Exact copy, pictures excluded: reproduce every record below.

◇ ◇ ◇ ◇

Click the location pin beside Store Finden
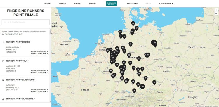 coord(173,4)
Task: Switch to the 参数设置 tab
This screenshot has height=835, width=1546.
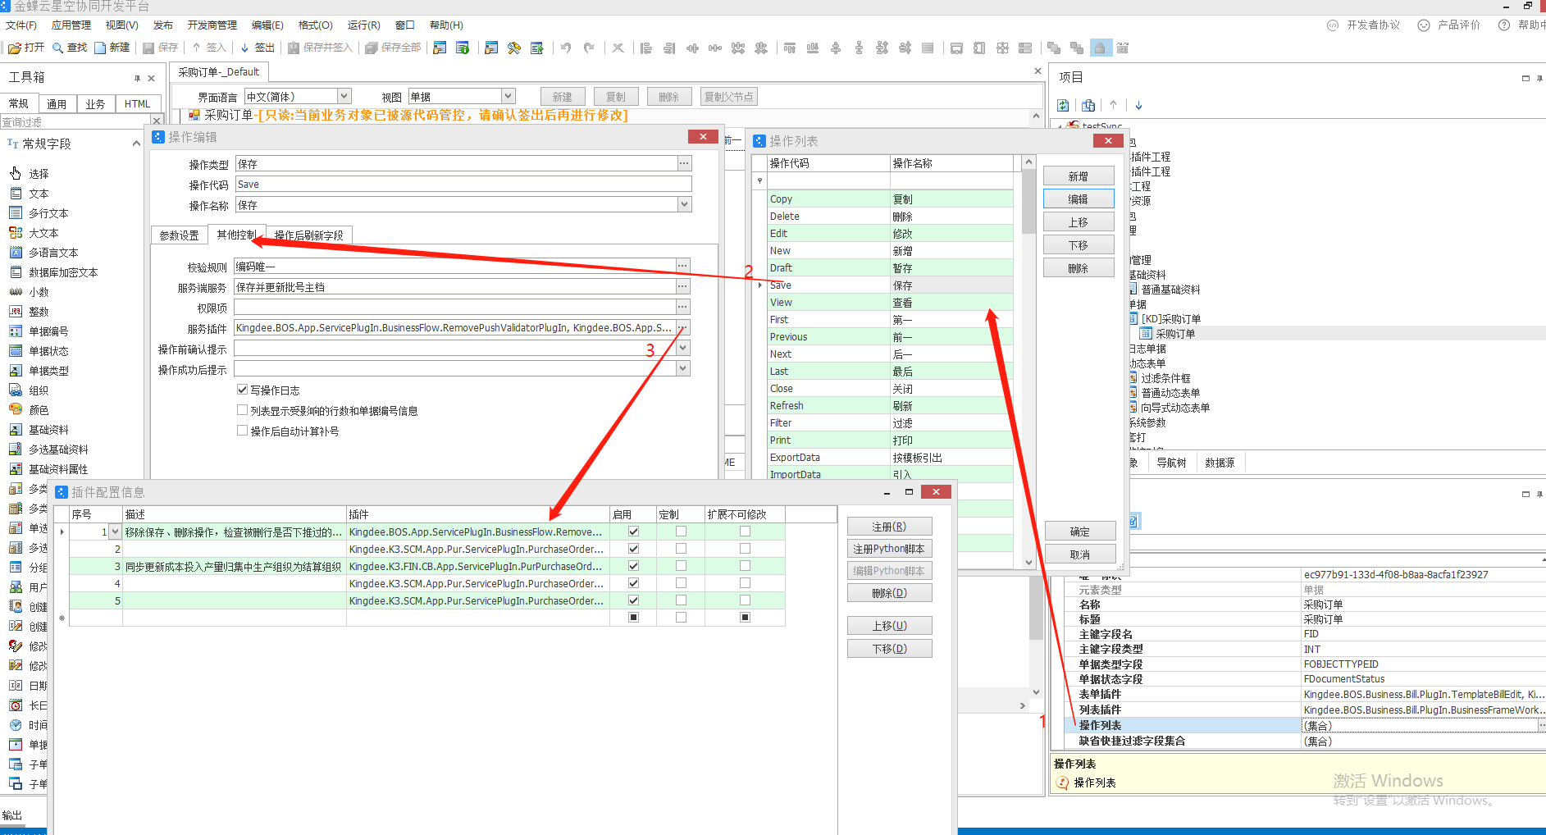Action: 179,235
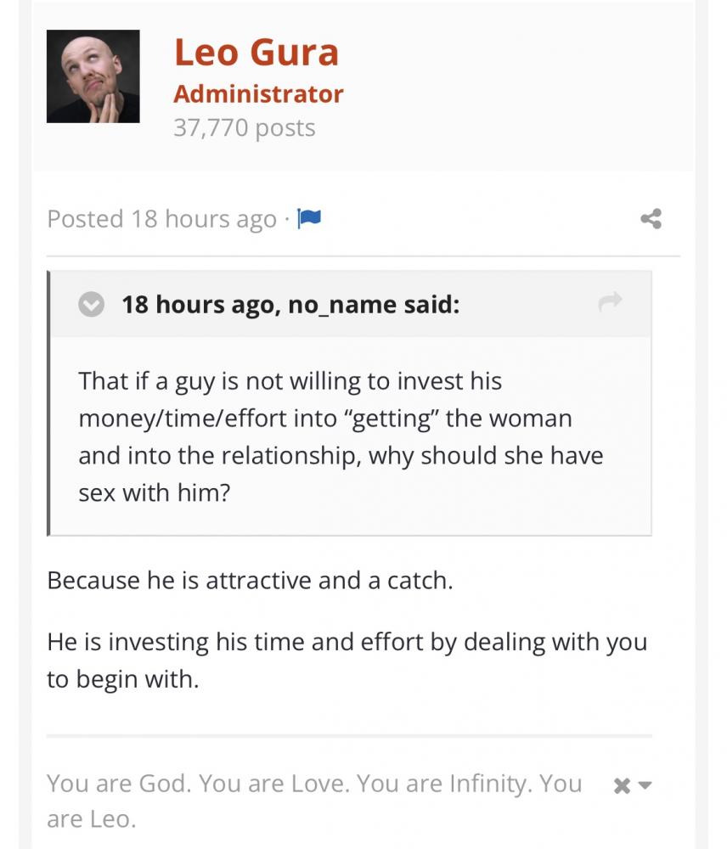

◇ ◇ ◇ ◇

**THE ANSWER:**
Click the location pin beside Store Finden
 coord(173,4)
Task: Switch to the 参数设置 tab
This screenshot has height=835, width=1546.
Action: 179,235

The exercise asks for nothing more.